American Journal of Botany 57(9): 1061-1071 (Oct 1970)
Somatic Genetic Analysis of the Apical Layers of Chimeral Sports in Chrysanthemum by Experimental Production of Adventitious Shoots
R. N. Stewart and Haig Dermen

Abstract
Many commercial chrysanthemum cultivars display unusual somatic variability. The `Indianapolis' family of chrysanthemum sports was analyzed for the genetic potential for color of each of the three layers in the apical meristem of their shoots. Populations of each cultivar were grown and sectors and off-color plants recorded. The location of the pigment within cells and between tissues was determined by microscopic examination of free-hand sections of fresh petals. Adventitious buds were forced from the stems of each cultivar by excising all normal lateral buds.
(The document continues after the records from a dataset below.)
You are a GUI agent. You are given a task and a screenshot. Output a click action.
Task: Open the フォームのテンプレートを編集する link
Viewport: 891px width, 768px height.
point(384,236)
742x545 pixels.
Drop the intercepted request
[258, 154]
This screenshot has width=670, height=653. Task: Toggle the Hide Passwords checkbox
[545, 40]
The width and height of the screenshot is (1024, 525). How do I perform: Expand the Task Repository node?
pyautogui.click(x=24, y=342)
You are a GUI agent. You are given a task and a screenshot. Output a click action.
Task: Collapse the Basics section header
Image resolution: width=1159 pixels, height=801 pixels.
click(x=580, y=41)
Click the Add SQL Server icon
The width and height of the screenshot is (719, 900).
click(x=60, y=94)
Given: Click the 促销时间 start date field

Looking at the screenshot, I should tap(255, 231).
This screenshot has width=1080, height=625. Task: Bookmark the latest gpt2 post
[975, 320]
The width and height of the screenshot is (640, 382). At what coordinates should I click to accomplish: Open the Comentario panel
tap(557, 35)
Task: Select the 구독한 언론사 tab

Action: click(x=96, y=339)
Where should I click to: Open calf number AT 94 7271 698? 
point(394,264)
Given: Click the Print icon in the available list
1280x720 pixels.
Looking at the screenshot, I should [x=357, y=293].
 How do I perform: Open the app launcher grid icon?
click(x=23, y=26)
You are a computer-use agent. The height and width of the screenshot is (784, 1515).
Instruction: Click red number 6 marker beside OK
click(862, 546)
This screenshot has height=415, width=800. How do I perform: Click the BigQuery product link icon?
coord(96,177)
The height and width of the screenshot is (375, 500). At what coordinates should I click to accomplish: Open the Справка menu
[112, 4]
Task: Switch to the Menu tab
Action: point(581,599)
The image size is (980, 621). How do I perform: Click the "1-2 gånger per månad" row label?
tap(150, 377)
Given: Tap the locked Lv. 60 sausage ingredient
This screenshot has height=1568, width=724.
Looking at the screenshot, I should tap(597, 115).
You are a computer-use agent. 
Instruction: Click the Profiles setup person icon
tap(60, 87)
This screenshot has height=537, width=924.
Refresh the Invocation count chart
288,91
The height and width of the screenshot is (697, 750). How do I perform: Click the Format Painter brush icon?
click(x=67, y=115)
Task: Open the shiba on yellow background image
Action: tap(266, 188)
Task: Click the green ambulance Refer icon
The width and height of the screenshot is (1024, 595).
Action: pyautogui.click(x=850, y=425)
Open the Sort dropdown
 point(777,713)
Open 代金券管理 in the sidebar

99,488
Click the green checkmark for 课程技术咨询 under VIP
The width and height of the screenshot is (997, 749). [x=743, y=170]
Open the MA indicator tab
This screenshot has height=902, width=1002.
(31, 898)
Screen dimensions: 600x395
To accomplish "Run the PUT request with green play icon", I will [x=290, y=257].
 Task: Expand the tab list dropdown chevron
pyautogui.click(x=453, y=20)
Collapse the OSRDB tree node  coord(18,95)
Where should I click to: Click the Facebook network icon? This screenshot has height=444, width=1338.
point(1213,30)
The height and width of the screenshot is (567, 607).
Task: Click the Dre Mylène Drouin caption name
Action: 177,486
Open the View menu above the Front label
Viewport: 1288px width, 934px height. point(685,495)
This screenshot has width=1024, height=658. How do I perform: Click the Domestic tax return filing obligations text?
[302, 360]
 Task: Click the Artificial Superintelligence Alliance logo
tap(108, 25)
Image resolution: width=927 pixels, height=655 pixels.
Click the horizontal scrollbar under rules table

These observations showed 12 of the 16 ‘Indianapolis’ cultivars to be periclinal chimeras. Adventitious shoots often originated from two or more cells, derived from at least two different apical layers, and thus were themselves periclinal chimeras. While somatic mutation is the ultimate source of the variability in ‘Indianapolis’ chrysanthemums, the most frequent type of sporting resulted from the loss in mitosis of a chromosome carrying a supressor for the formation of yellow chromoplasts, giving a yellow sector or shoot. Sectors resulting from rearrangement of layers in the periclinal chimeras were less frequent than the sectors from chromosome loss.